A Startup Business Plan is Needed When Seeking a Bank Loan
If you wish to get a business loan from a bank to finance your startup, you will almost certainly need a business plan to be able to submit your application. Virtually all financial institutions list a detailed business plan as part of their list of required documents to get your loan approved. They will need to see how you plan to use the funds and most importantly how you will be able to pay back the initial capital plus any extra interests.
A Startup Business Plan Helps you Establish a Legal Entity
Once you have a good business plan, you are now ready to approach company setup agencies or business lawyers and start the process of opening a legal entity for your startup. Most authorities require a business plan to be able to issue a trade license or company registration document. So be prepared before initiating the process of registering a company, having a ready-made business plan can save you a lot of time and hassle.
It Helps you Manage your Cashflows
A business plan enables you to forecast how you will spend and manage your cash. Understanding the cash movement is very important for any startup. It is crucial to understand the cash situation on a monthly basis, especially during the first year. This makes it easier to see what assets you can purchase, what debts you need to repay and so on.
It is also paramount to understand how much cash you have on hand and how long you can last without seeking additional funding. A business plan thus allows you to understand key cash concepts such as your cash burn rate and your cash runway.
A Startup Business Plan Helps you Manage Potential Risks and Prevent Crises
By writing your business plan, you will discover a number of risks that your startup might face. What if the government regulation suddenly changes? What if business is disrupted because of a force majeure? What if a competitor copies our business model? What if a bad customer experience blows out of proportion on social media?
Running a business doesn’t come without risks. The key here is to devise a contingency plan to mitigate those risks and prevent the risky situation to evolve into a full-blown crisis.
A solid business plan openly discusses the potential risks your business might face and offers practical and actionable solutions to reduce their negative impact.
It is a Living Document that Evolves With Time
Finally, keep in mind that a powerful business plan is not written in stone. You don’t write it once during the launch phase. No, a business plan is an ever-evolving roadmap for your company success. Most companies and multinationals write a business plan on an annual basis. It often includes important info such as the yearly budget, target sales, strategic changes…etc.
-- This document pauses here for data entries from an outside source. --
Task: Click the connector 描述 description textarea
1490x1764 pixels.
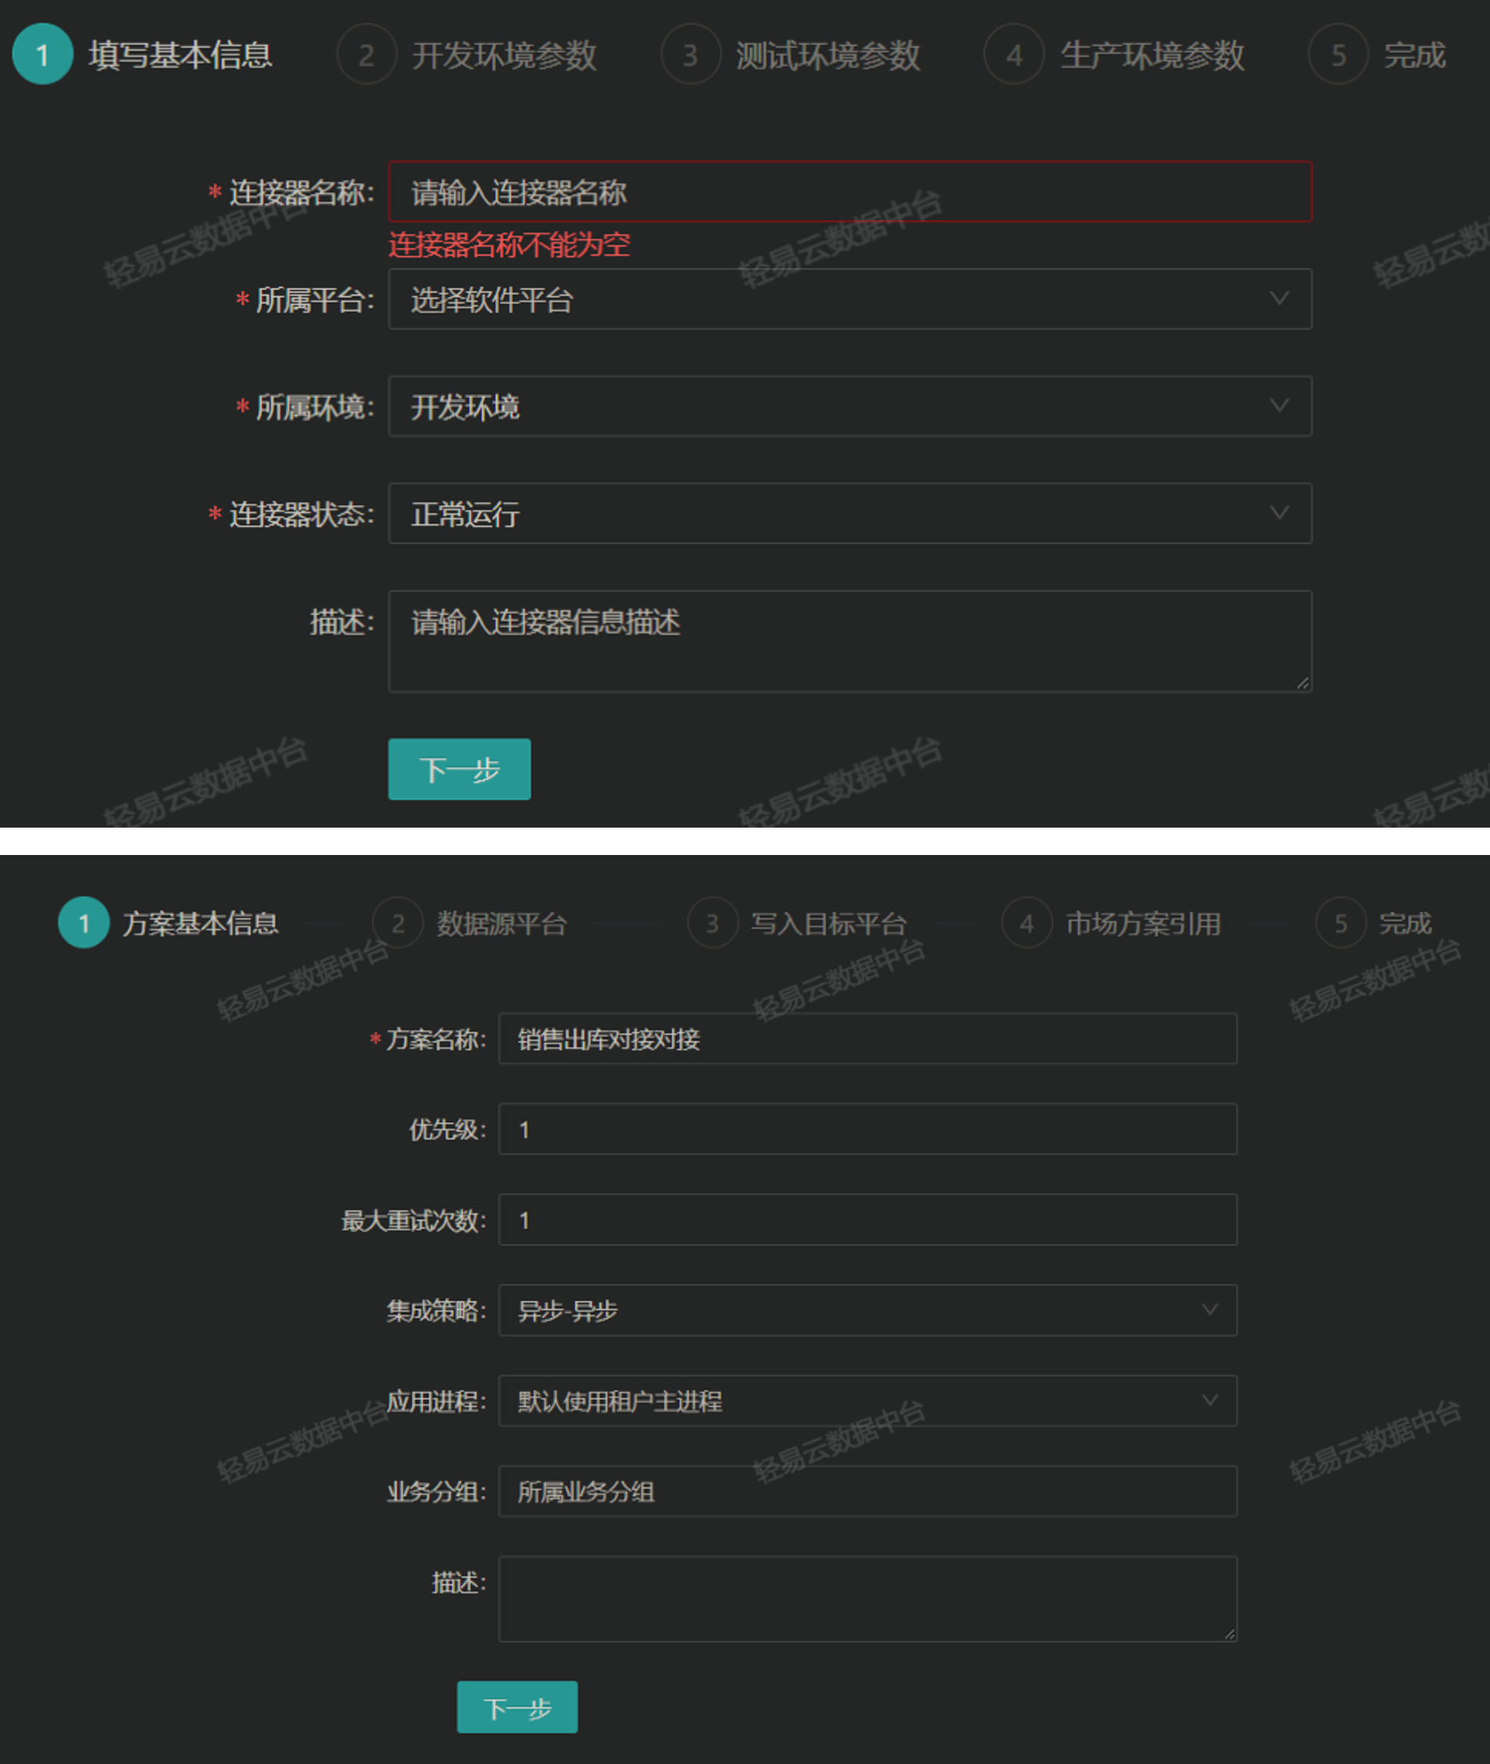Action: [849, 640]
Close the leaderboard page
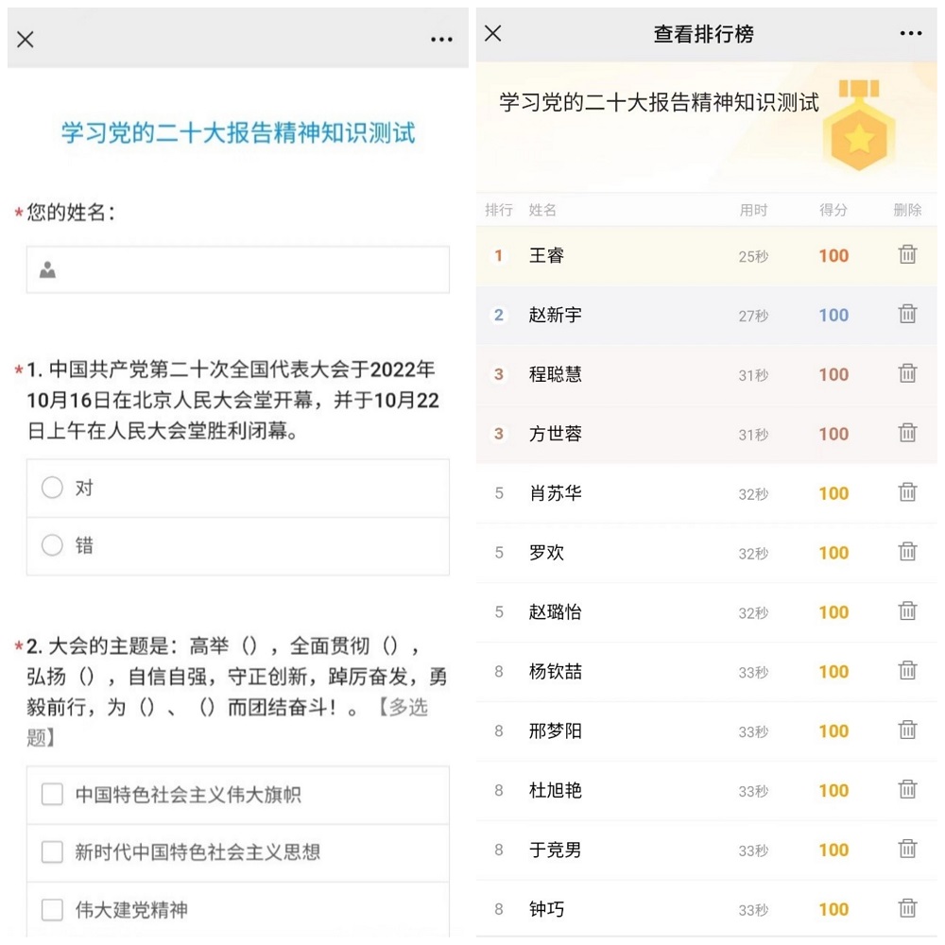 493,34
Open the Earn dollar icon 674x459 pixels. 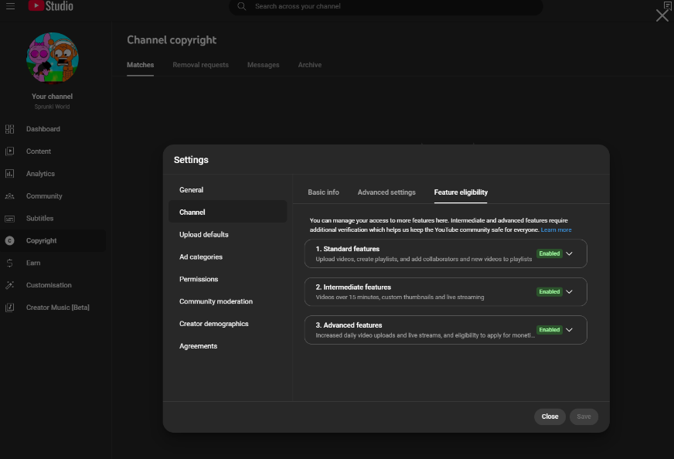point(9,263)
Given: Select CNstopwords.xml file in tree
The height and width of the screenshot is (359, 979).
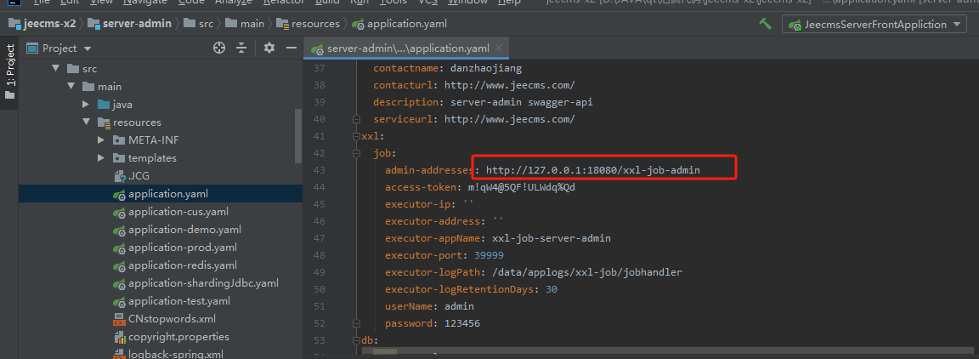Looking at the screenshot, I should [x=172, y=319].
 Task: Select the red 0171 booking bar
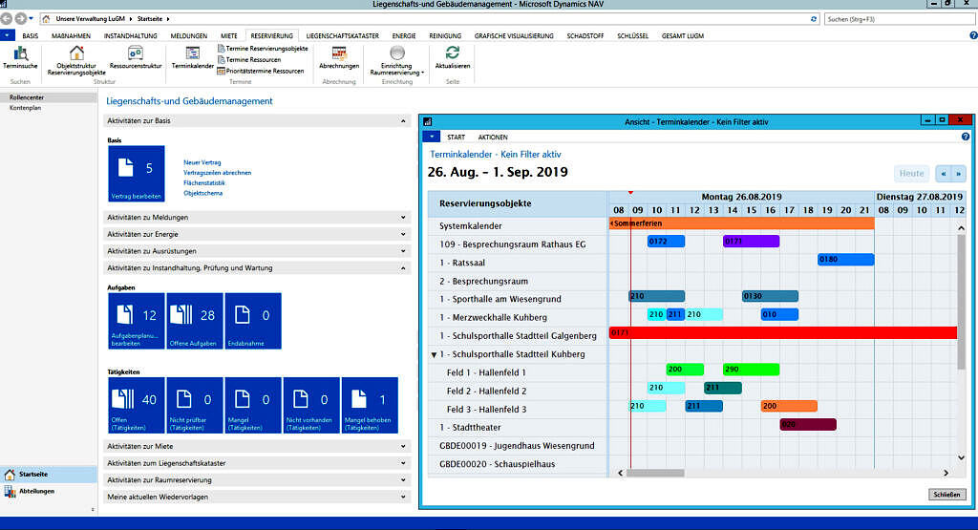pos(783,332)
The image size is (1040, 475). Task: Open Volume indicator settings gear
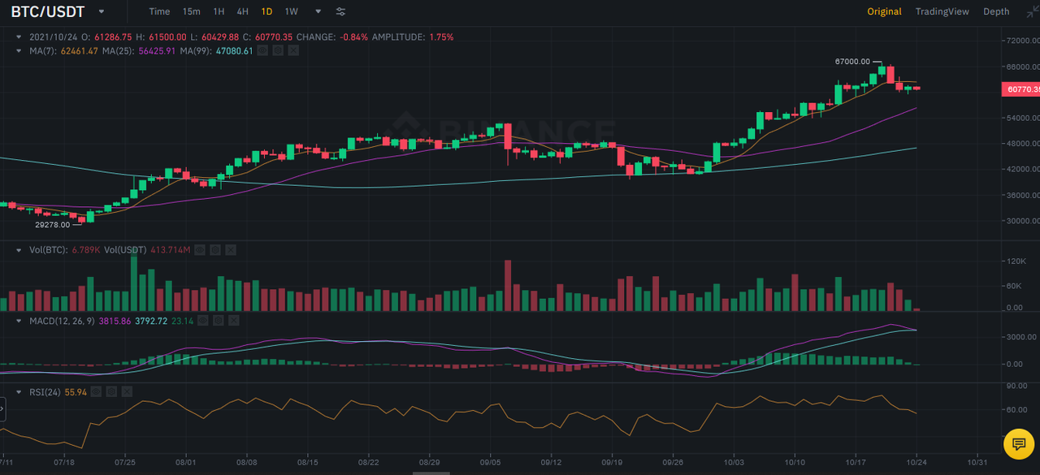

The key point is that you need to continually update your plan based on the latest real inputs and changes you face in your actual business practice. Thus, the importance of a dynamic business plan is that it provides the latest roadmap – based on many past iterations and real inputs – which you can use to make accurate decisions and reliable projections for the future.
Is it possible for a business to exist without a business plan? Sure, but it’s not recommended.
There are many valid reasons why you must create a business plan for your startup. In addition to providing key information needed by investors and external parties such as banks or registration authorities, a business plan is also a reference document needed for internal purposes.
It summarizes your value proposition, explains how you are creating value for a specific target audience chosen in a certain market, under certain conditions. It also explains your hiring, operating and marketing plans and provides a detailed blueprint for business execution.
Finally, a good business plan provides financial forecasts and important statements such as the income statement, the balance sheet and the cash flow statement. These projections demonstrate the economic viability of your project and reveal key metrics and ratios (such as profit margins, revenue growth rate, ROI…etc.) often used by managers to measure success.